Opinion | Michael A. Cohen

Add congressional Republicans to Trump’s collection of coconspirators

President Trump spoke to reporters last week outside the White House.
President Trump spoke to reporters last week outside the White House. Anna Moneymaker/New York Times

The president has engaged in serial corruption and law-breaking. He has abused presidential power in myriad ways, the most serious being his effort to extort the Ukrainian government to dig up dirt on his political rivals. By including the Department of Justice and the State Department in his assault on democracy and the rule of law — and with the willing assistance of Secretary of State Mike Pompeo and Attorney General William Barr — he has added using the apparatus of the federal government to subvert the Constitution.

Now we need to include congressional Republicans in Trump’s collection of coconspirators.


With his announcement Tuesday that he is blocking Gordon Sondland, the US ambassador to the European Union, from testifying before Congress, the president has taken his efforts to obstruct Congress’s impeachment inquiry to troubling new depths. And he’ll keep digging deeper because he knows Republicans will have his back.

According to the president, he “would love to send Ambassador Sondland . . . to testify, but unfortunately he would be testifying before a totally compromised kangaroo court, where Republican’s [sic] rights have been taken away.”

None of this is true or even makes sense.

There is no legal basis for stopping Sondland from being deposed by Congress — and the Trump administration hasn’t even bothered to offer one. Congress has a clear constitutional right to require members of the executive branch to appear before them. That’s even more ironclad in the context of an impeachment inquiry.

But Trump’s fears about Sondland testifying are not misplaced. He sits at the core of the Ukraine scandal.

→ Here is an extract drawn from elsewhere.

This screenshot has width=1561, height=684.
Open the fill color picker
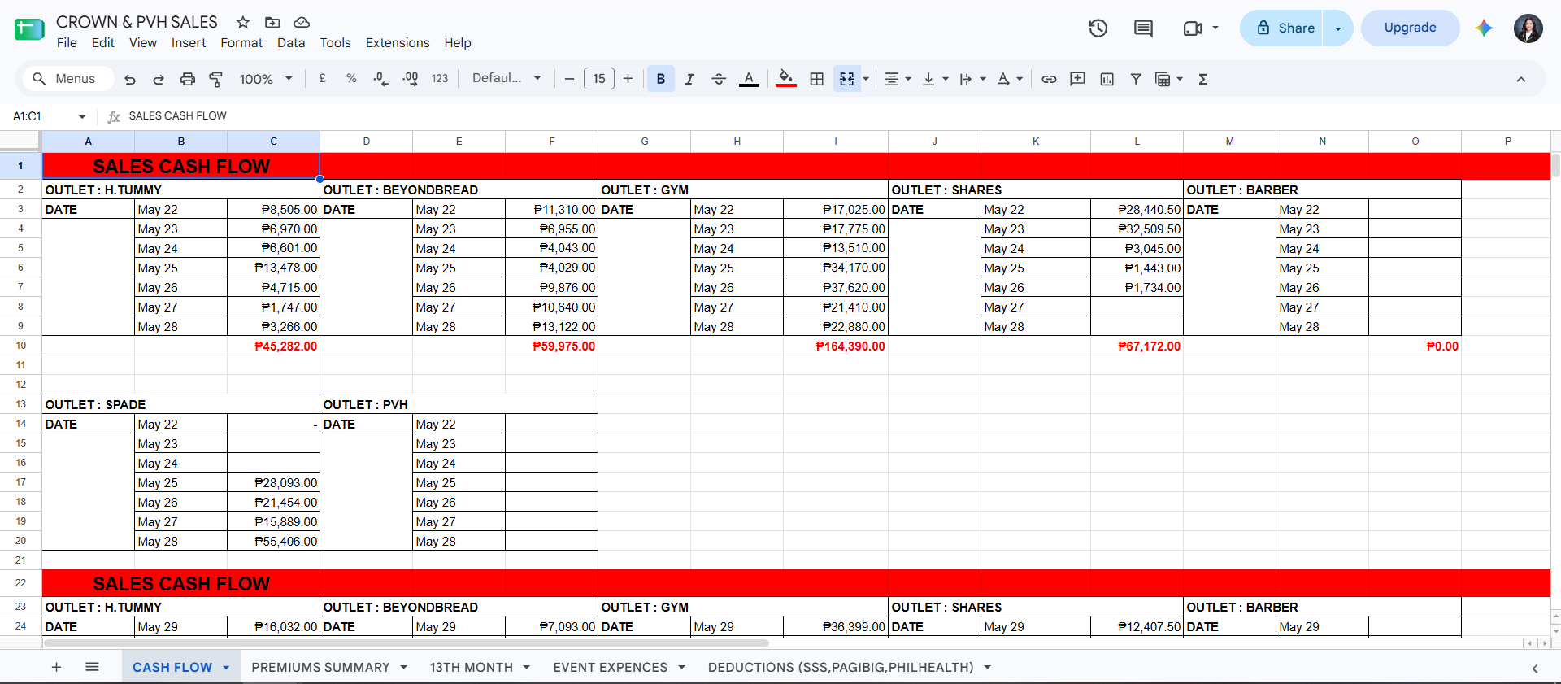point(785,79)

According to recently released text messages, at the same time he was plotting with other US diplomats to strong-arm Kyiv into announcing an illegitimate corruption investigation of former vice president Joe Biden, Sondland was in regular contact with Trump.

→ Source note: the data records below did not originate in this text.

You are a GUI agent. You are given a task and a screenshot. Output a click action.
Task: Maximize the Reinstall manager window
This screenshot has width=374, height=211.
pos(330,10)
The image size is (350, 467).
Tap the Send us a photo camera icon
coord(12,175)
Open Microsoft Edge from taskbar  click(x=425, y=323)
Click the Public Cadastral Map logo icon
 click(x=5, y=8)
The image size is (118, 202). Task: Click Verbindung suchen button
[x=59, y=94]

There may be no government official who can more directly implicate the president in wrongdoing.

But the White House’s calculations may be even more cynical than merely protecting the president from embarrassment. Obstructing Congress from engaging in lawful oversight of the executive branch might ensure Trump’s impeachment, but he knows Senate Republicans will vote against conviction.

Senate Majority Leader Mitch McConnell said as much this week. In a new campaign ad he told supporters, “The way that impeachment stops is a Senate majority with me as majority leader.” or, in layman’s terms: In other words: “I will protect our law-breaking president, no matter what.”

So why give congressional Democrats more ammunition to use against him?

Since Trump can rely on Senate Republicans to excuse his behavior and never hold him accountable for his actions, he can continue his nearly year-long refusal to obstruct congressional investigators. Heck, he can even commit new impeachable offenses.

He can call on China to interfere in the US presidential election while standing on the White House lawn and have it waved off as merely a joke, intended to get the goat of gullible reporters.

He can even abandon a key partner in the war against ISIS, threaten to “destroy and obliterate” the economy of a longstanding US and NATO ally, and refer, ironically or not, to his “great and unmatched wisdom” . . . and it will produce little more than furrowed brows and expressions of concern from Republicans.


With the GOP acting as coconspirators in the president’s efforts to obstruct Congress, ignore the Constitution, and undermine democracy, the road is wide open for Trump. And as long as they are prepared to trash their oath of office and give him a blank check, there is no end in sight to Trump’s abuse of presidential power. By doing nothing to stop him, Republicans are encouraging even more outrageous behavior from the president.

For two-and-half years, Republicans have enabled Trump’s worst excesses — too craven and cowardly to stand up to him. Now they are his willing accomplices.